Il faut dire que même les pays membres de l’OCDE ont des efforts à faire pour se rapprocher de manière continue des normes de l’organisation qui produit les meilleurs standards. Dès qu’un pays OCDE met en place une politique réussie dans un domaine donné et fait avancer une norme, les autres pays sont appelés à s’aligner. La relation avec l’OCDE nous permet de mesurer nos avancées, partager nos expériences et nos réformes mais elle est aussi un levier pour avancer sur certaines réformes. Le Maroc avance. Par exemple, notre pays a adhéré à une norme sur l’investissement et participe activement au Comité sur l’investissement. Le Maroc est en effet conforme à cette norme de l’OCDE. Cela ne veut pas dire qu’on le restera constamment. Il faut rester toujours vigilant et participer aux comités. En matière de gouvernance, je ne peux pas affirmer que l’on est proche des normes de l’OCDE. Cette organisation est très exigeante au niveau de la gouvernance sur le plan institutionnel et le système de prévention. Au sein du comité de la gouvernance, le Maroc essaie de se rapprocher des normes requises. La concrétisation de cet objectif nécessite un effort considérable qui peut se traduire parfois en des réformes difficiles.
Quelles sont les priorités sur lesquelles travaille le Maroc pour se rapprocher des normes de l’OCDE ?

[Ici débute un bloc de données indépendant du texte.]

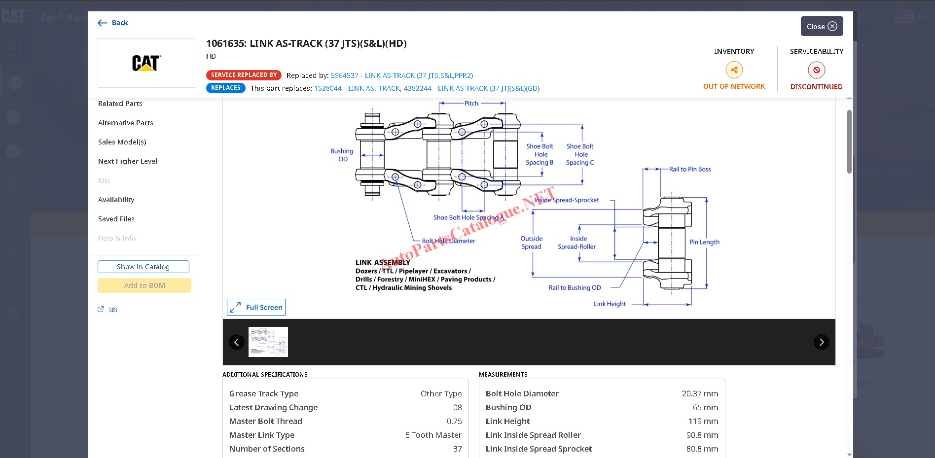
Task: Click the Back arrow icon
Action: (x=102, y=23)
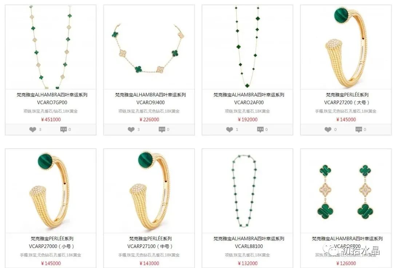Click comment icon under VCARO2AF00
This screenshot has width=393, height=268.
tap(261, 129)
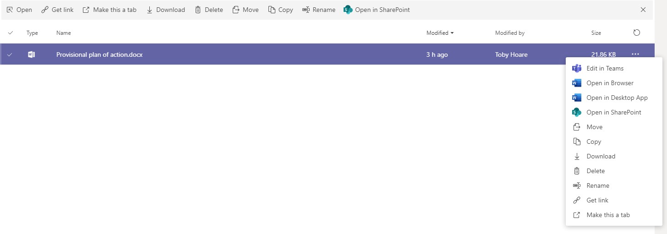The width and height of the screenshot is (667, 234).
Task: Click the Delete trash icon in toolbar
Action: click(198, 10)
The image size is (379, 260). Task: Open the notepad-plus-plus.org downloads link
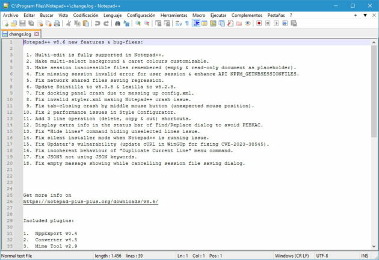[x=90, y=202]
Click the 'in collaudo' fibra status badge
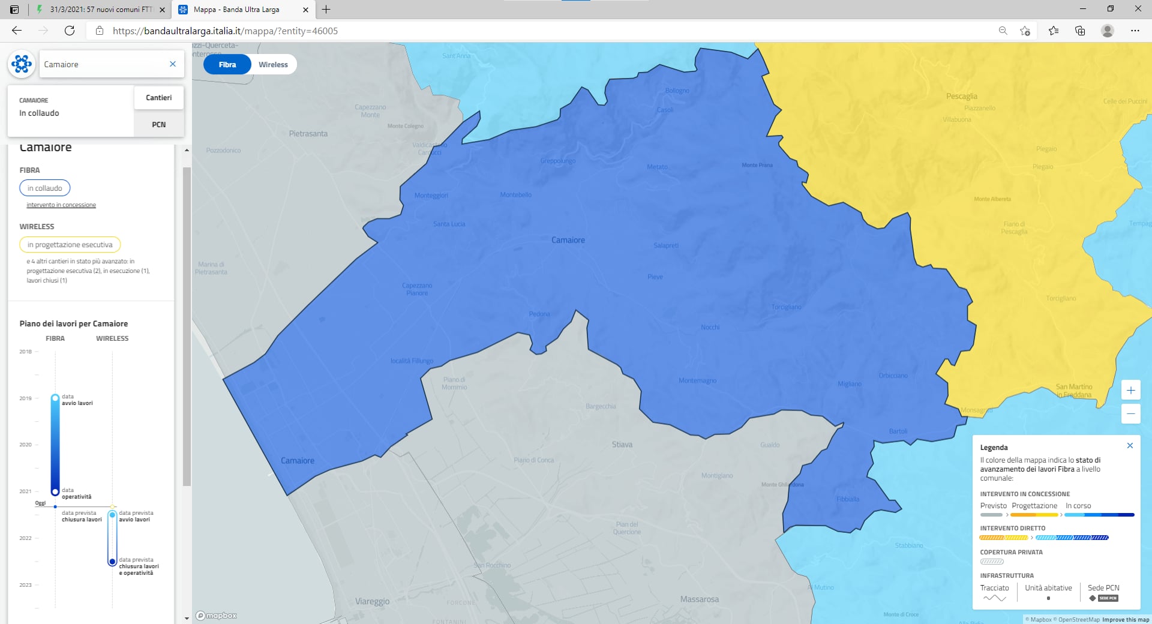The width and height of the screenshot is (1152, 624). (x=45, y=188)
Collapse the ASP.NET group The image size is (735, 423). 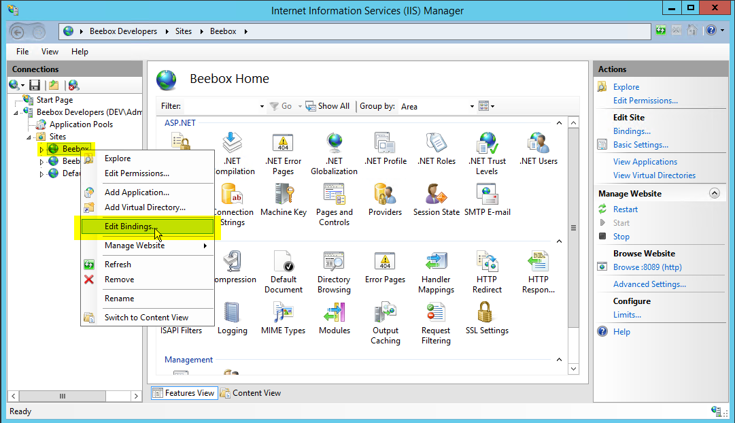point(559,123)
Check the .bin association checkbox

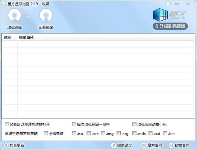click(165, 134)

On travaille aujourd’hui sur l’ensemble des dimensions du programme pays. Les sujets ne sont pas les mêmes en termes d’importance. Il est clair que le scan d’intégrité et le programme PISA qui sont des sujets complexes nécessitant de lourdes réformes ont plus d’importance qu’à titre d’exemple les statistiques de l’investissement étranger direct ou qu’un séminaire sur la participation du Maroc aux chaînes de valeurs mondiales. Parfois, il suffit juste d’adopter une législation et une réglementation pour être conformes à la norme. Les sujets ne sont pas donc d’égale importance. Les sujets techniques sont faciles à mettre en œuvre. Le tout se fait sur une base volontaire. Par ailleurs, le Maroc a une activité importante avec le Centre de développement de l’OCDE qui est différent de l’organisation. Nous menons un examen multidimensionnel sur la question du développement au Maroc. Une étude très intéressante sera débattue entre les acteurs. Elle portera dans une première phase sur l’existant au Maroc en termes d’analyse et de diagnostic de la situation économique, sociale et de la gouvernance. Dans une deuxième partie, on se focalisera sur la question de la cohérence des politiques publiques qui fait l’objet de plusieurs critiques.

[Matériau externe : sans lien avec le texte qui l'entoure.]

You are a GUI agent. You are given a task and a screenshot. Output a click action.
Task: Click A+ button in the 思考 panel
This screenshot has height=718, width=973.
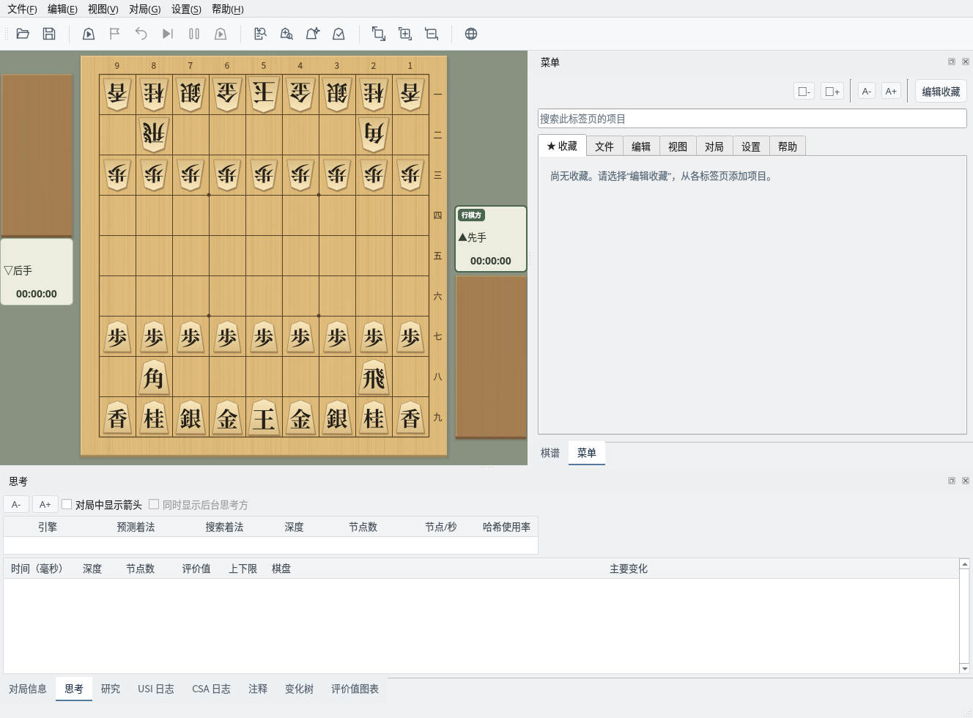[45, 504]
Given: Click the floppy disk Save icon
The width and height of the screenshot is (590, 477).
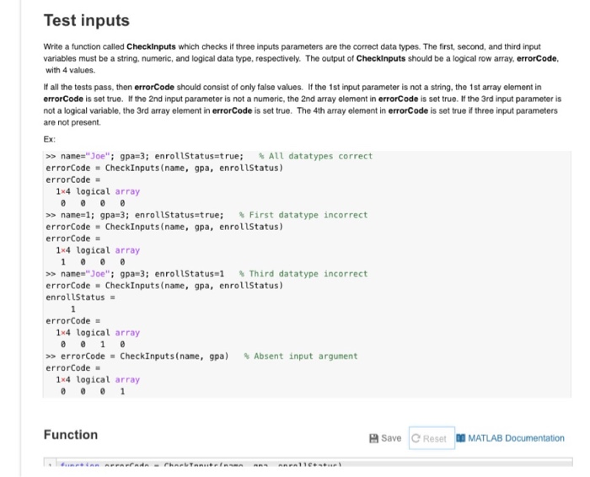Looking at the screenshot, I should point(373,438).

Que compte-t-on faire au niveau de la mise en œuvre des recommandations ?
Les recommandations de l’OCDE ne sont pas certes contraignantes mais l’ambition d’aller plus loin dans la relation avec cette organisation passe par l’impératif de franchir toutes les étapes. Il faut faire un effort d’adoption des normes et de leur mise en œuvre. À titre d’exemple, en matière de norme relative à l’investissement, on est observé par les multinationales qui peuvent relever le non respect de certains principes. Au Maroc, une équipe interministérielle se réunit régulièrement pour discuter les plaintes qui pourraient être formulées par des entreprises ainsi que l’application effective des normes et des règles contenues dans cette réglementation. Le but ultime n’est pas de se rapprocher de l’OCDE mais plutôt de servir le bien-être de la population marocaine, développer la croissance et améliorer les performances de nos politiques grâce à cette relation.

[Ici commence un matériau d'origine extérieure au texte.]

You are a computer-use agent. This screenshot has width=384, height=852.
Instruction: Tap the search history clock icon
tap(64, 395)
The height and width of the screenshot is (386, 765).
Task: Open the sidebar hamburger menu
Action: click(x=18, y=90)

Comment expliquez-vous que le Maroc est le premier de la région MENA qui adhère au programme pays de l’OCDE ?
Le Maroc se distingue dans la région par sa stabilité politique et ses réformes politiques et économiques ainsi que par certaines politiques sociales menées. Il s’est toujours montré comme étant un exemple et a su maintenir cette exemplarité dans le temps. Parfois, on peut dire que le rythme est long mais il est soutenu. On a fait des réformes économiques et sociales et de gouvernance. On a montré vis-à-vis tout particulièrement de l’OCDE une volonté de nous arrimer sur les meilleures pratiques. Sur le triptyque social, économique et de gouvernance, le Maroc a répondu présent avec des réformes importantes.